Moving from Subversion to Git

October 16, 2008 Pivotal Labs

Moving from Subversion to Git

We recently moved our project from subversion to git, and so far the move has gone very smoothly. The following post will detail what we did to make the move.

Our setup

For this project there 2 pairs working and we have 6 machines and one hosted service:

  • Two Mac OSX workstations with IDEA
  • One continuous integration server running Cruise Control
  • A staging server running a 2-year old version of Ubuntu
  • A subversion server
  • A production server hosted on Engine Yard
  • A Github account with the ability to create private repositories

The goal was to have one pair continue to work while the migration from svn to git was happening.

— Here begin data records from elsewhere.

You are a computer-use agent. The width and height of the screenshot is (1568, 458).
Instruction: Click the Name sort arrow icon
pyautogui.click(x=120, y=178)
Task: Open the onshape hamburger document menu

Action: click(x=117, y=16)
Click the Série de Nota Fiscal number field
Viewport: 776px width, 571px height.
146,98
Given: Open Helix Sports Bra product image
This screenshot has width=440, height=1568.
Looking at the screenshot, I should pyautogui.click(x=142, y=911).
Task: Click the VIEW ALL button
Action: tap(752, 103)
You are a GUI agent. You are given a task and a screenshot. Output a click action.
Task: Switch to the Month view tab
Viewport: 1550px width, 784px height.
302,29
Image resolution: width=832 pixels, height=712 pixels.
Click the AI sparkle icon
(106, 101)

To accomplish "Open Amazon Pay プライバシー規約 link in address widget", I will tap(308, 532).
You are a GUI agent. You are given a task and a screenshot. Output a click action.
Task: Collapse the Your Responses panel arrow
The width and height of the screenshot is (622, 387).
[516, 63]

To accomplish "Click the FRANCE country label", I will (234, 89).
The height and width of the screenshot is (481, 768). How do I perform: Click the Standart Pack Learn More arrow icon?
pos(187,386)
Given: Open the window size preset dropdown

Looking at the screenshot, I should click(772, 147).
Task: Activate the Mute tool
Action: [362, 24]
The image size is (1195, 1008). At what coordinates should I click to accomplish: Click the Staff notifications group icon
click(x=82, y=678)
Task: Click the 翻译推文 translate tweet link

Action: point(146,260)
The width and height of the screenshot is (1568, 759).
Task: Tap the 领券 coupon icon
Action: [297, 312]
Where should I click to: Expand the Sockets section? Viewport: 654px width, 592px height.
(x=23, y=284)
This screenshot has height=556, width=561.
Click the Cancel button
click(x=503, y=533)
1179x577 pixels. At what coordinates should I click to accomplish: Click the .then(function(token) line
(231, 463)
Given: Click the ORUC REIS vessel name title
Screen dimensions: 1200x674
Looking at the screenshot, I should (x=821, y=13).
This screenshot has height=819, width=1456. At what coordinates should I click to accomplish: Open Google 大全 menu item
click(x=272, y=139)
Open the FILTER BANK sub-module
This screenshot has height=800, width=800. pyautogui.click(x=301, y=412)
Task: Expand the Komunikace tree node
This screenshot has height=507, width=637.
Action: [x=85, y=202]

Getting the right software

Every machine must have git installed for this to work, and at least one workstation must have git svn installed. On Mac OSX we were able to install git reliably via macports with sudo port install git-core.

For the workstation that needed git svn it was a little more difficult. On a fresh install of OSX with macports, you should just be able to run sudo port install git-core +svn, but this requires perl bindings for svn and there are a number of dependencies that might be wrong if you’ve installed subversion from source or have conflicting macports.

On one machine, we were able to get past it by ininstalling and reinstalling subversion before running sudo port install git-core +svn

On a modern Ubuntu machine you should be able to run sudo apt-get install git-core, but since our Ubuntu machine is a few versions behind we had to install from source from http://git.or.cz/.

We planned on converting our svn externals to piston once we moved to git, so we also installed piston. We followed the instructions from http://technicalpickles.com/posts/piston-and-git-for-the-win to install it locally, since it’s not available as a standard gem.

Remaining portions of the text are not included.